Within this discussion of CGI, I will also draw on Marshall McLuhan’s conception of the revolutionary and capable nature of the artist regarding cultural critique of (new) media. Specifically, his assertion that “[t]he artist is the man in any field, scientific or humanistic, who grasps the implications of his actions and of new knowledge in his own time.” (McLuhan 1964, 65). The way in which these experimental digital animators provide such critical insight is through their re-introduction to the “message” of the medium, which McLuhan defines as the contemporary form or function of the medium. McLuhan argues, “In a culture like ours, long accustomed to splitting and dividing all things as a means of control, it is sometimes a bit of a shock to be reminded that, in operational and practical fact, ​the medium is the message.​ This is merely to say that the personal and social consequences of any medium-that is, of any extension of ourselves- result from the new scale that is introduced into our affairs by each extension of ourselves, or by any new technology. (McLuhan, 7)
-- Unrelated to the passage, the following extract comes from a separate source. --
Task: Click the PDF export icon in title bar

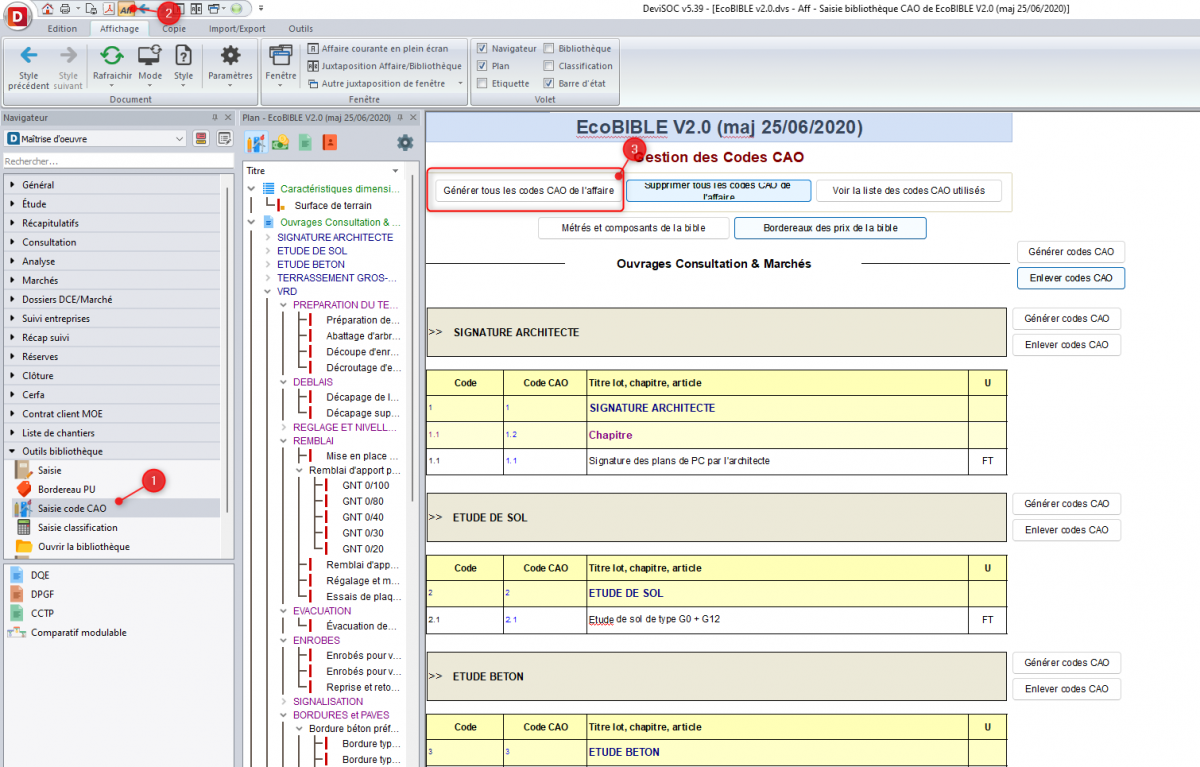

By using disruptive CGI aesthetics and (self-)reflexive awareness, experimental digital artists confront the contemporary “message” of the medium by exposing its present form and function and, in turn, placing those observations in comparison with other (un)realized possibilities of the medium. Specifically, through harnessing imperfections in their exploration of this medium’s unique aesthetic qualities, experimental digital animators demonstrate that “seductive digital surfaces speak more about this age of technology when they fall apart, revealing their construction at the hands of imperfect people and imperfect machines.” (Warburton) In turn, aesthetically discussing the notion that a “medium is a technology within which a culture grows; that is to say, it gives form to a culture’s politics, social organization, and habitual ways of thinking.” (Postman, 10) This reflexive awareness enables confrontation with the contemporary “message” of the medium with respect to aesthetics of dominant, mainstream, corporatized CGI (i.e. Hollywood, game culture, etc.) and it’s relation to the political sphere, as well as questions inherent to (the possibilities and limitations of) the medium’s human-machine relationship to corporeality and environments. The CGI artists on whom I will argue are doing so are Alan Warburton, Claudia Hart, and Mike Pelletier.

Alan Warburton: Goodbye Uncanny Valley (​2017)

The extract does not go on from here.